Gazzetta, San Siro ha un nuovo idolo e un… vecchio Diavolo

Il comunicato pomeridiano della Curva Sud aveva fatto presagire ad una serata di fuoco, soprattutto sugli spalti. Soprattutto al secondo anello blu. E, invece, dell’esordio in campionato a San Siro di Sinisa Mihajlovic, tra fischi più o meno annunciati (Suso e Bertolacci su tutti), primi gol in tandem (Bacca e Luiz Adriano) e flashback rimandati (Balotelli), verranno essenzialmente ricordati i tre punti, tanto difficili quanto vitali per sbloccare la classifica e il calore di oltre 34mila spettatori. Equamente divisi tra paganti e tesserati. Cifre che si confermano impietose per chi, in campagna abbonamenti, auspicava (e continua ad auspicare) eterna fedeltà, trovandosi a meno di due giorni dalla chiusura del mercato con un popolo insofferente e un appeal dirigenziale nuovamente ai minimi storici.

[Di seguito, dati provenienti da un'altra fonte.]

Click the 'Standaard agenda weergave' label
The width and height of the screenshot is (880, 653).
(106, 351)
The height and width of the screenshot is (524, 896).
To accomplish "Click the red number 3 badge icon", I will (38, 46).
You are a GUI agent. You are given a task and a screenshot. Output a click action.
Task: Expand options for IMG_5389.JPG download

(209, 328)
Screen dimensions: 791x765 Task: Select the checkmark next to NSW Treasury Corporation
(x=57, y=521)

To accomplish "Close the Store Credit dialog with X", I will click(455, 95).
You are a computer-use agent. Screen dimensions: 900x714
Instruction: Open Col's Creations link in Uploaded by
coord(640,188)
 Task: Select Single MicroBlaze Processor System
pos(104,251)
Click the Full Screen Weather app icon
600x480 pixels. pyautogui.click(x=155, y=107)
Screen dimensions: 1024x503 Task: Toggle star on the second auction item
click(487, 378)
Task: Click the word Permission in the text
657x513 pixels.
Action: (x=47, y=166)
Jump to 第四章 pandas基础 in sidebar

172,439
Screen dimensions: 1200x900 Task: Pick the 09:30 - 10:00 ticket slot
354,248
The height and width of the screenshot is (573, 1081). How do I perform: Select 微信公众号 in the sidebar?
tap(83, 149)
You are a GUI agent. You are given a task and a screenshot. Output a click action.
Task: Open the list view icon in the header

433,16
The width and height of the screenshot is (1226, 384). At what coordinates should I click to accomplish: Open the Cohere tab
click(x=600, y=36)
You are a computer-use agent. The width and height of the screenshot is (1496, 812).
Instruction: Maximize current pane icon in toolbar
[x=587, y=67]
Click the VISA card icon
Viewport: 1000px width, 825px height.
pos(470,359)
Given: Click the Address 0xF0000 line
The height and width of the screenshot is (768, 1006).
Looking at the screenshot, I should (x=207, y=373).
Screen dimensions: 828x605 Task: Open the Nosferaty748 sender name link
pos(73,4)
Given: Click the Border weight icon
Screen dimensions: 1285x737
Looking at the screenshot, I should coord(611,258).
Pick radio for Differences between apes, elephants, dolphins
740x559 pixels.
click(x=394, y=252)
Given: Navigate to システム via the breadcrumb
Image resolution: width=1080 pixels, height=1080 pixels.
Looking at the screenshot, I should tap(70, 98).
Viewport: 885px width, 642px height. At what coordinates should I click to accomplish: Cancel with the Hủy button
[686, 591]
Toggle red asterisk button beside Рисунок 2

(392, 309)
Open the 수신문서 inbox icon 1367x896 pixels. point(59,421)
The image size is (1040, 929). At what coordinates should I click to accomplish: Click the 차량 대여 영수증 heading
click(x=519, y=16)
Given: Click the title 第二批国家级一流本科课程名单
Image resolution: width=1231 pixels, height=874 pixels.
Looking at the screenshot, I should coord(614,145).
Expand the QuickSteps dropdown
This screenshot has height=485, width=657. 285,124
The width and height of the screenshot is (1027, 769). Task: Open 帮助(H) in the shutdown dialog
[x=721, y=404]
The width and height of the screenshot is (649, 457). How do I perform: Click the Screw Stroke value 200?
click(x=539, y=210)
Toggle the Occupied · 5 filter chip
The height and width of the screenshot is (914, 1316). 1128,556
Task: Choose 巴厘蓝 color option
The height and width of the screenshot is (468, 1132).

NEL MIRINO – “Dicono che il presidente non sia venuto allo stadio per volare a Parigi a trattare direttamente Ibrahimovic”. È una delle voci che abbracciano i settori del Meazza, riportata fedelmente dalla signora Giovanna, 63enne innamorata dello svedesone: “In questi giorni, cinque anni fa, lo presentavamo in pompa magna. Oggi ci accontentiamo di mezzi uomini“. Da 86 milioni di euro tondi: “Questa dirigenza sta battendo un record incredibile: attirarsi le ire di noi tifosi nonostante una delle estati più spendaccione di sempre – sottolinea Luca, 25 anni e 17 di tessera -. Ha ragione la Curva: c’è qualcuno che ormai deve farsi da parte“. Riferimento chiaro ad Adriano Galliani, che pur rivela nel pre partita il desiderio di Witsel di vestire rossonero: “Magari – la speranza del 40enne Giorgio, griffato Diavolo da capo a piedi -, ma ormai chi gli crede più?”.

CHE BACCA – Resta l’assenza degli striscioni nell’ex Fossa: “Mi hanno detto che non glieli hanno fatti passare ai tornelli“, rivela Arnaldo, tra primo e secondo tempo. E il dubbio rimane, visto che, al netto dei fischi strettamente legati alla prestazione dei singoli, alla lettura della formazione iniziali è solo incitamento. Con apice su Sinisa Mihajlovic: “Lo adoro – la 33enne Giulia ha gli occhi fissi sulla panchina -, ma mi deve spiegare Nocerino titolare e Balotelli solo in panchina“. Il centrocampista non si fa particolarmente apprezzare (e viene sostituito già all’intervallo), mentre Bacca-Adriano giustificano l’assenza in campo di Mario: “Il colombiano è fenomenale – rincara Giorgio -, non mi ricordo un attaccante così veloce in progressione dai tempi di Weah”. E l’ex Shakhtar si veste da assistman: “Sul primo vantaggio, il suo lancio mi ha tanto ricordato un Rui Costa d’annata che in Champions lanciò Shevchenko“. La gara era Milan-Real Madrid, la stagione 2002-03 e, allora, tutto si chiuse a Manchester con la coppa numero sei. Oggi l’Europa è lontana, lontanissima. Lo sanno tutti, a San Siro.